Decreación es un término acuñado por una de las místicas y pensadoras más interesantes del XX, Simone Weill, con la que comparte seguramente Carson su visión acerca de lo que Weill llamó ‘superstición de la cronología’, una servidumbre del tiempo. Con el concepto ‘decreación’, Weill hablaba de que la única manera de ser parte, de participar en la creación es deshaciendo la criatura que hay en nosotros, disolver el yo permitiendo que lo sagrado entre. La pobreza de espíritu, esa frase tan perturbadora como enigmática, aquello de lo que hablaban los padres de la Patrística católica, el abandono de uno mismo, el abajamiento. ‘La gravedad y la gracia’: “No poseemos nada en este mundo más que el poder de decir ‘Yo’. Esto es lo que debemos entregar a Dios”.

Carson establece vínculos entre una filósofa moderna, una hereje medieval, Margarite Porete, perteneciente a la corriente piadosas de las beguinas, consagradas a Dios pero sin vivir juntas o bajo ninguna orden concreta. Ella escribió ‘El espejo de las almas simples’, sobre el amor divino, donde habla de esto mismo, de la decreación, pero ella lo denomina ‘el aniquilamiento del alma’. Fue condenada a la hoguera, y a diferencia de otros herejes rehabilitados posteriormente, como Juana de Arco o el inmenso maestro Eckard, con Porete no ha habido reparación alguna.
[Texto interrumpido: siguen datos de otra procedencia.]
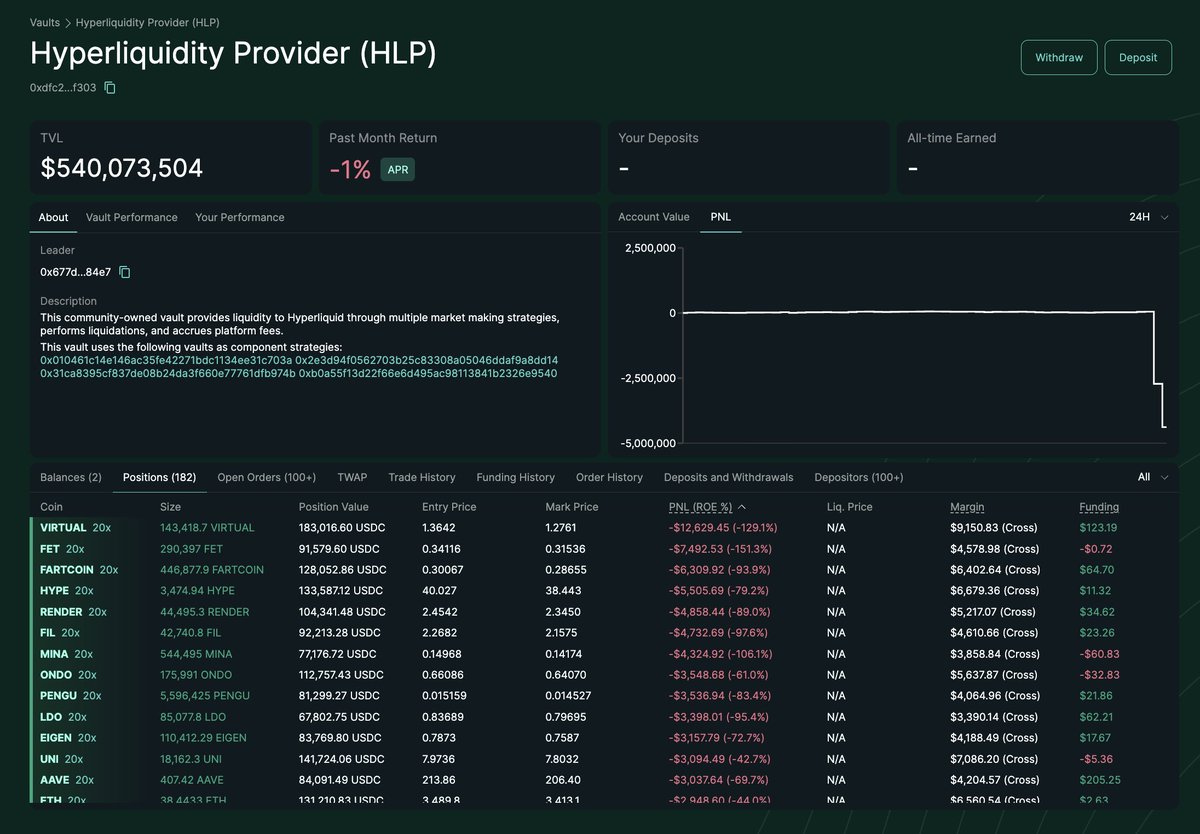1200x834 pixels.
Task: Toggle the APR badge
Action: (x=397, y=170)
La tercera mujer en liza es Safo, poeta mística en otro orden de cosas, a quien consagró Carson su tesis doctoral, después publicada bajo el título ‘Eros’. A través de tres mujeres, Carson reflexiona sobre ese deseo siempre insatisfecho de acceder al otro. De nostalgia infinita del otro. 

Decreación contiene un oratorio para cinco voces en homenaje a otra mujer, Gertrude Stein, una norteamericana que tiene en común con las demás haber ensanchados los límites. ‘Muchas armas’. ‘Totalidad’, tres páginas sobre la relación lésbica entre Virginia Woolf y Vita Sackeville (Gertrude Steina también era homosexual).

Hay también una invocación a la madre, ‘Paradas’, en la que explora el oxímoron entre amor filial e incomunicación, una ‘oda al sueño’, donde al apuesta es difuminar el territorio onírico del de la vigilia, un ensayo a propósito de un texto canónico de Longino, ‘Sobre lo sublime’ (tan importante como la Poética de Aristóteles, donde fija el concepto de grandeza literaria), y el cine de Antonioni. 

Encontramos ‘Gnosticismos’, nombre que ampara todas las variantes del cristianismo que prometían la salvación, no por medios de las obras, sino a través de un conocimiento directo o intuitivo. 
Hay más. Hay un universo en Decreación. Hay belleza y sencillez en el lenguaje, hay juegos lingüísticos, retos personales, reflexiones, metáforas, hay salidas, pero “toda salida es una entrada”. 

De nuevo se sustenta en nombres propios para hablar de aquello que nos quiere contar Carson. Acaso siguiendo la consigna de Rimbaud: “yo es otro”. Referencias en las que pareciera se resiste a interpretar. Me fascina esa capacidad de hacer de las lecturas privadas materia literaria, desde Kant a Homero, pasando por Emilie Brönte o Dickinson, y en desplegar esa recreación con una capacidad visual portentosa, no solo en la disposición de los versos, sino en la distribución de los espacios y el uso constante del collage.

Me asombra la capacidad de Carson, en VOX, en Decreación, en Tipos de agua, de conjugar la capacidad intelectual con el tono lírico, nunca excesivo, más bien sojuzgado, nada desbordante, como pudiera ser un Blake, lejos del adorno, como pudiera ser un Darío. Más próxima en todo caso a Eliot. Pero ella.